Ce sommet doit aussi permettre de favoriser la reprise du dialogue entre la Corée du Nord et les Etats-Unis [alliés de la Corée du Sud]. Le dossier nucléaire ne sera en revanche pas au menu du sommet : seuls la Corée du Nord et les Etats-Unis négocient sur ce volet.

La Corée du Nord semble avoir envoyé, ces derniers temps, des gestes d’ouverture. Qu’est-ce qui a changé ?

En réalité, les gestes ont commencé fin novembre 2017. Le premier a eu lieu au lendemain du dernier essai balistique, lorsque le dirigeant Kim Jong-un a annoncé que le pays avait complété ses forces nucléaires nationales. Ce n’est pas une information sur le plan technique, il faut l’interpréter sur le plan politique : cela signifie que Kim Jong-un a rempli son objectif national, ce qui lui donne une légitimité, et cela ouvre la voie à un gel des essais, parce que cela veut dire qu’il n’en a plus besoin.

Le dernier geste a eu lieu le 8 février, lors de la parade militaire nord-coréenne au cours de laquelle des missiles balistiques ont été présentés. Dans son discours, Kim Jong-un n’a fait aucune référence aux questions nucléaires. Ce sont des signaux qui montrent que la Corée du Nord est dans une nouvelle séquence.

C’est de la diplomatie : Pyongyang ne peut pas dire directement qu’il accepte un gel de ses essais ou de son programme nucléaire, sinon il fait une concession unilatérale. Mais il envoie des signaux.

Alors que veut la Corée du Nord aujourd’hui ?

Premièrement, elle en appelle à la fin de la politique « hostile » des Etats-Unis. C’est un terme flou mais qui peut englober potentiellement un arrêt des exercices militaires américains dans la région, un retrait des forces présentes sur le territoire, ou la fin de l’alliance entre la Corée du Sud et les Etats-Unis.

Deuxièmement, la Corée du Nord veut une reconnaissance internationale, si possible de son statut de puissance nucléaire. Troisièmement, et c’est très important pour eux, les Nord-Coréens veulent la levée des sanctions internationales. La légitimité de Kim Jong-un repose sur le développement des capacités nucléaires du pays et sur le développement économique. Or le développement du programme nucléaire rend plus compliqué le développement économique, du fait des sanctions.

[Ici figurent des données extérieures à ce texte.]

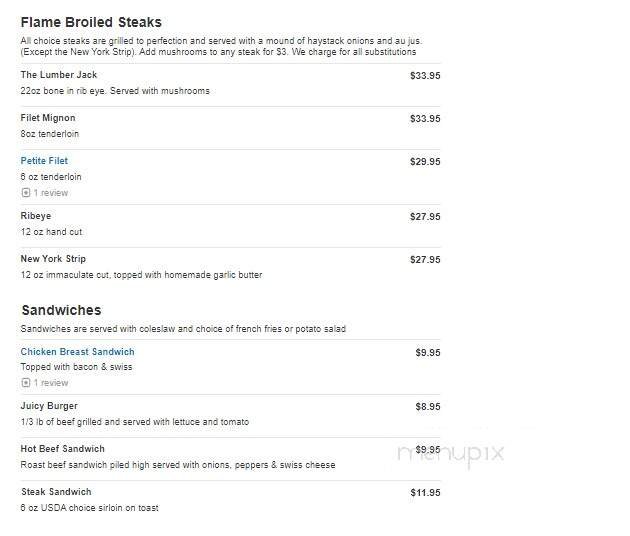Image resolution: width=630 pixels, height=536 pixels.
Task: Click the Hot Beef Sandwich title
Action: [x=63, y=449]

Le gouvernement américain n’a pas relâché la pression et a annoncé de nouvelles sanctions économiques contre Pyongyang. Pourquoi ?

Pour l’instant, il n’y a pas de reprise du dialogue à proprement parler entre Pyongyang et Washington. Il n’y a pas de négociation, donc les Américains ne peuvent pas dire qu’ils vont faire des concessions. Leur objectif est de maintenir la pression jusqu’à l’ouverture des négociations.